I know that he's not in pain anymore, and now the uncertainty's gone, I can maybe stop obsessively checking my phone for updates and needing to leave the office to have 'a bit of a moment'. Poor small Swedefriends. It is a horrible thing to go through.

321428_295683767232632_1820632979_n
Me and a content-looking Custard back in May, once he'd stopped dashing round the house, popping up in unexpected places to troll me, and decided to start carving out a place in my affections.

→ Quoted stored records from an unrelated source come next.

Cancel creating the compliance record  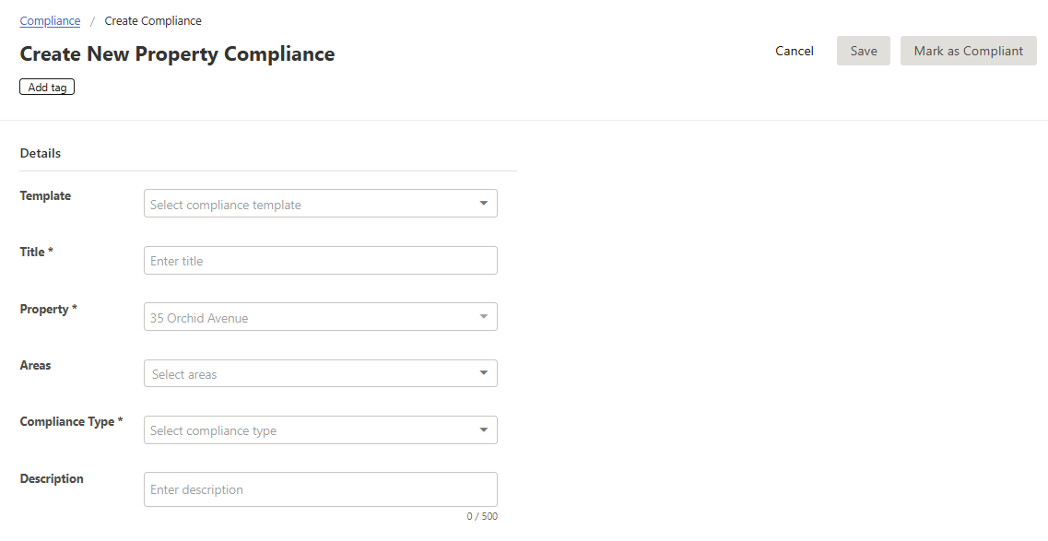point(794,51)
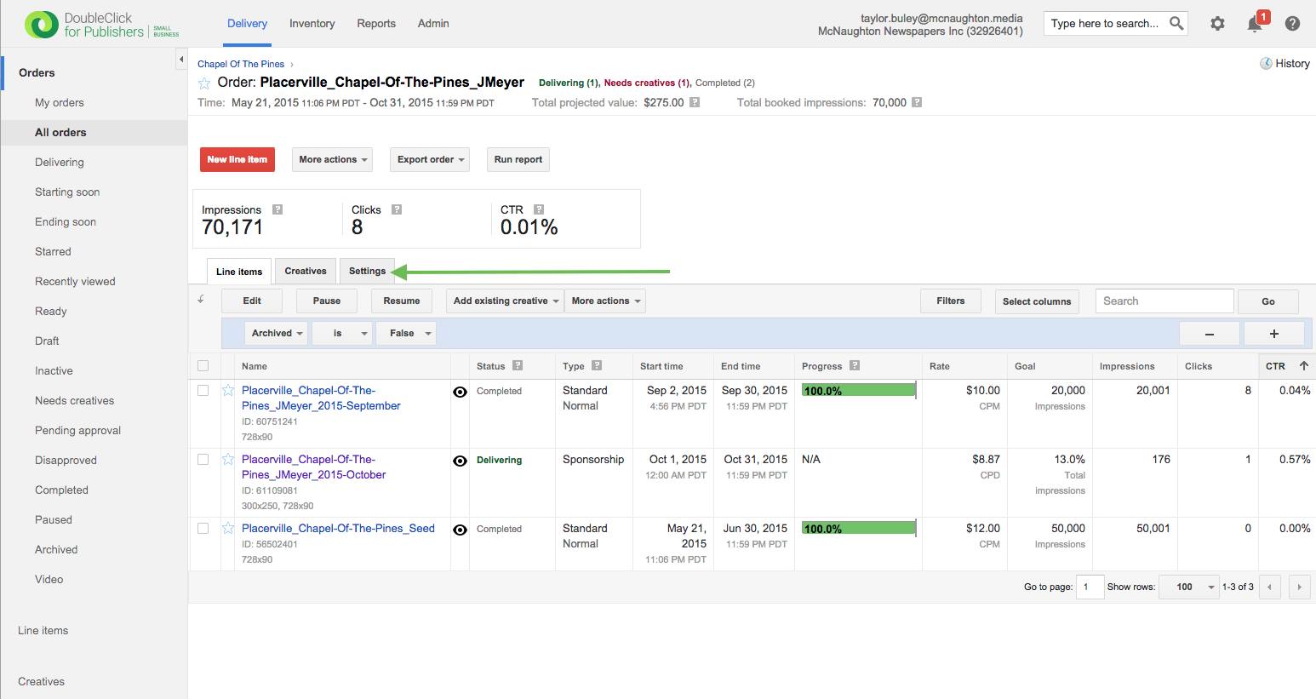Star the Chapel-Of-The-Pines_Seed line item
The width and height of the screenshot is (1316, 699).
pyautogui.click(x=228, y=529)
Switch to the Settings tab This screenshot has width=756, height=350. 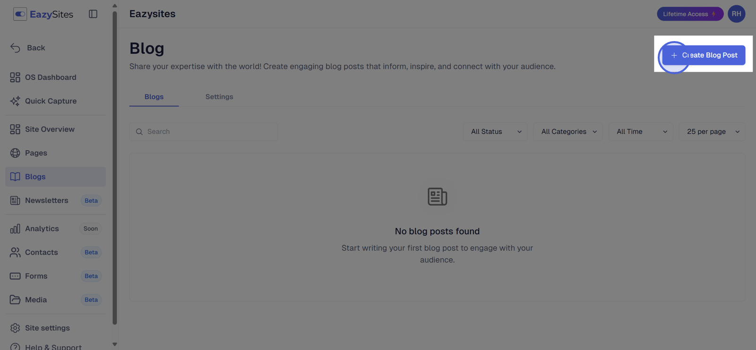click(x=219, y=97)
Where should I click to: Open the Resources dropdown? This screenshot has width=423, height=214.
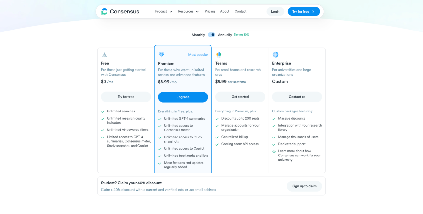188,11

I have been trying to keep my mind occupied with gardening (obviously, and easier now that the evenings are lighter), online law courses (an attempt to turn me into GoodTranslator) and Goat Simulator. The latter is probably not a sensible way of spending my time – in fact, it's the stupidest computer game I've ever played. You're a goat, and you get to run round and smash things. You can attach yourself to a jetpack. Blow stuff up. Kidnap humans by sticking them to your tongue and running round with them. I sometimes think that in life, literally ALL YOU CAN DO is play a computer game where you pretend to be a goat and create havoc. It doesn't make much sense, but then, loads of things don't make sense.